WHAT IS REQUIRED> Could you copy exactly the lines below from the one with "The height and" to the one with "Select the グラマー magazine theme", inclusive, leaving out any pictures?

(SUPPLIED RECORDS)

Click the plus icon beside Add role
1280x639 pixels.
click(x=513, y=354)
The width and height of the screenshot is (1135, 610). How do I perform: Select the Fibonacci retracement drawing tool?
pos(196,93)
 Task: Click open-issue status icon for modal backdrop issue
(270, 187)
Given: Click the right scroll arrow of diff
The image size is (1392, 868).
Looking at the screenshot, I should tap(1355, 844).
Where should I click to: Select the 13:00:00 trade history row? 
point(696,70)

(End SUPPLIED RECORDS)
(SUPPLIED RECORDS)

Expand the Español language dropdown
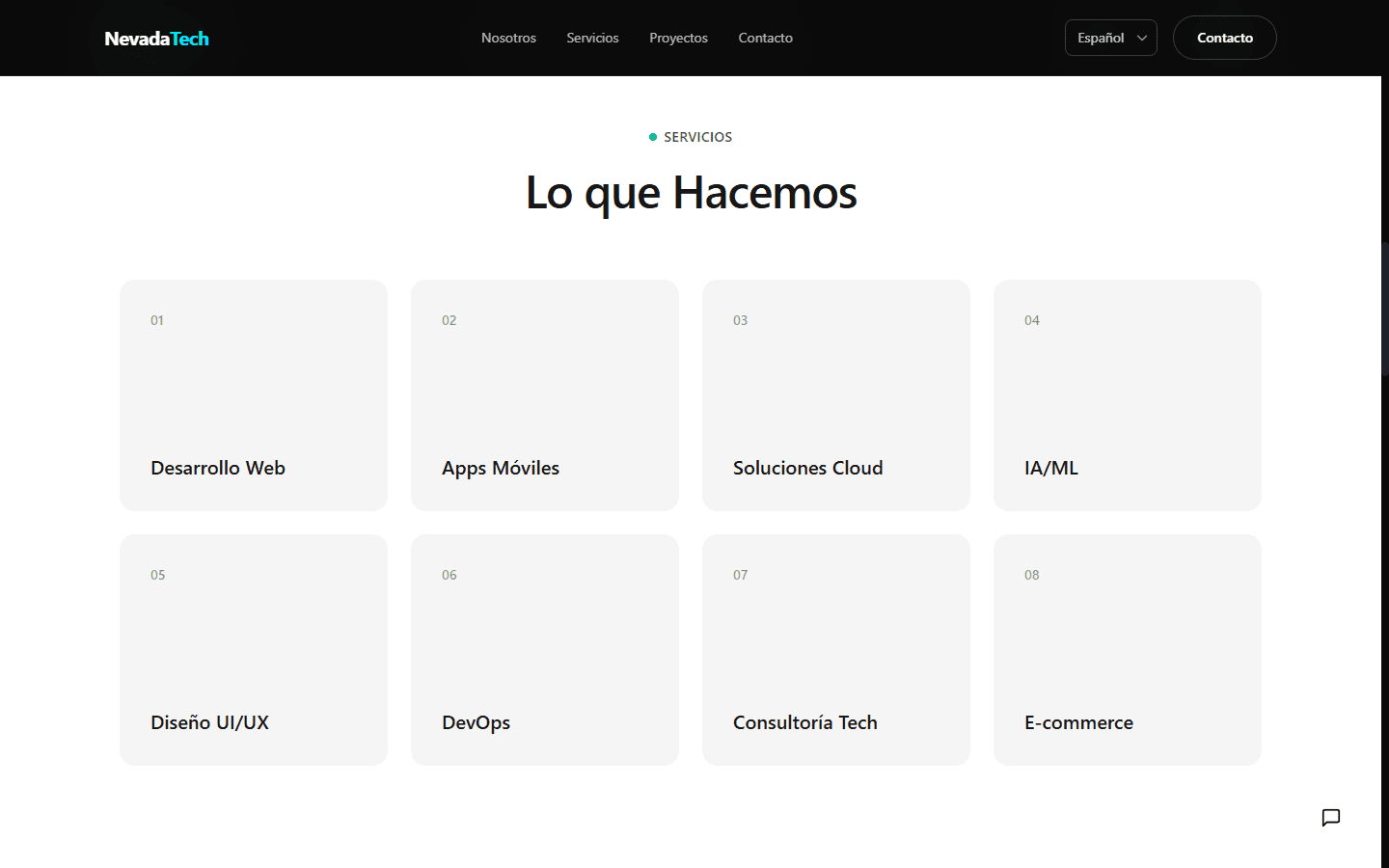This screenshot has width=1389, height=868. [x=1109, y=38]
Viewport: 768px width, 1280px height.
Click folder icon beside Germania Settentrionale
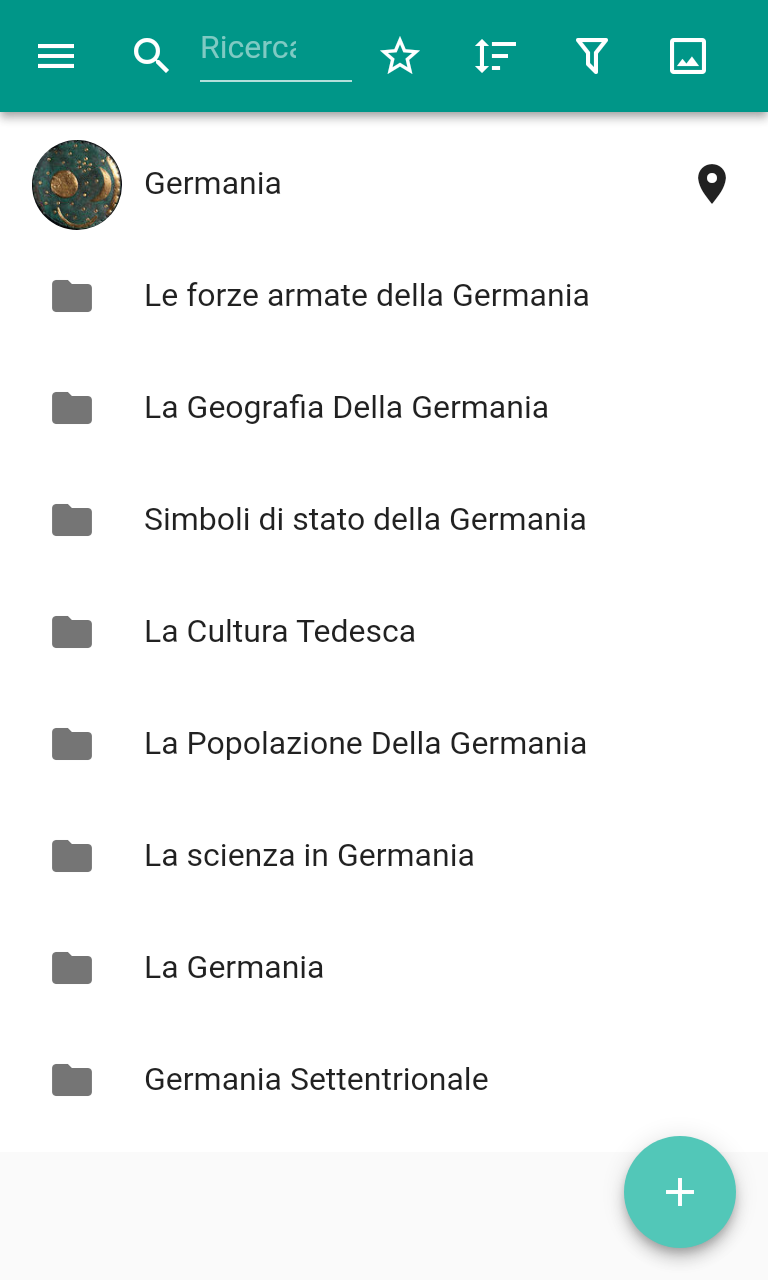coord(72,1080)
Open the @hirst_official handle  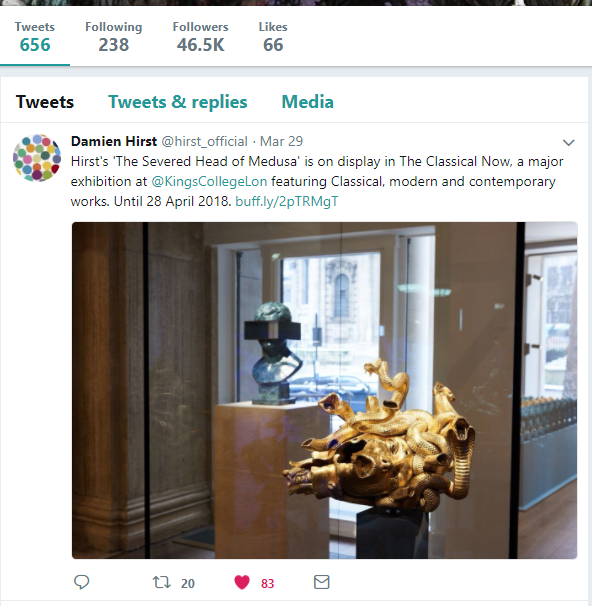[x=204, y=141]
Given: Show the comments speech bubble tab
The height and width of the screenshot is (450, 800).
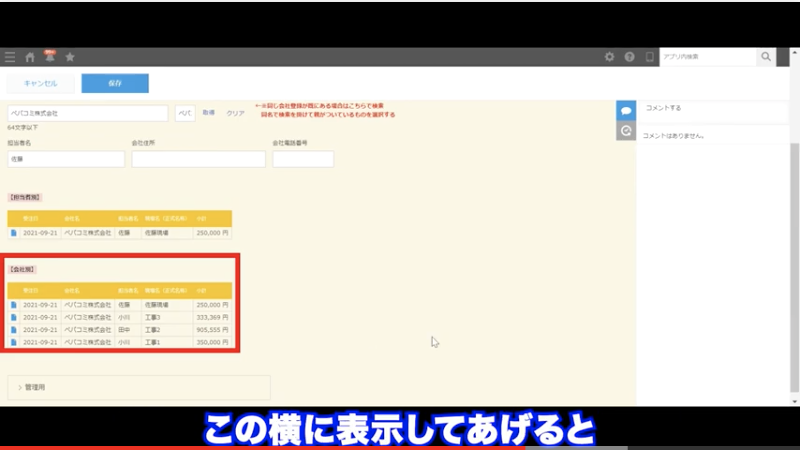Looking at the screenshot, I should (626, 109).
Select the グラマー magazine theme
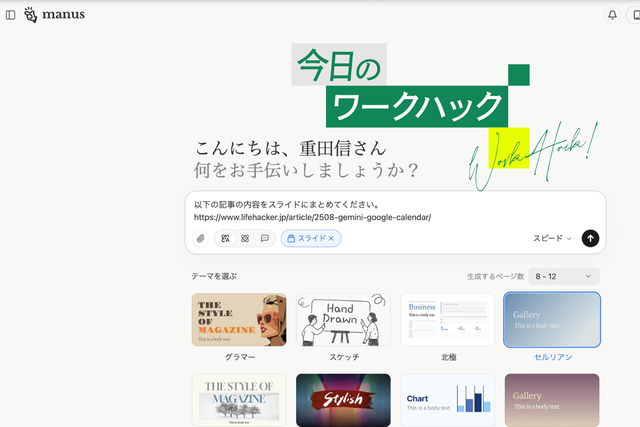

(End SUPPLIED RECORDS)

FINAL ANSWER>
The height and width of the screenshot is (450, 800).
Looking at the screenshot, I should (626, 109).
Select the グラマー magazine theme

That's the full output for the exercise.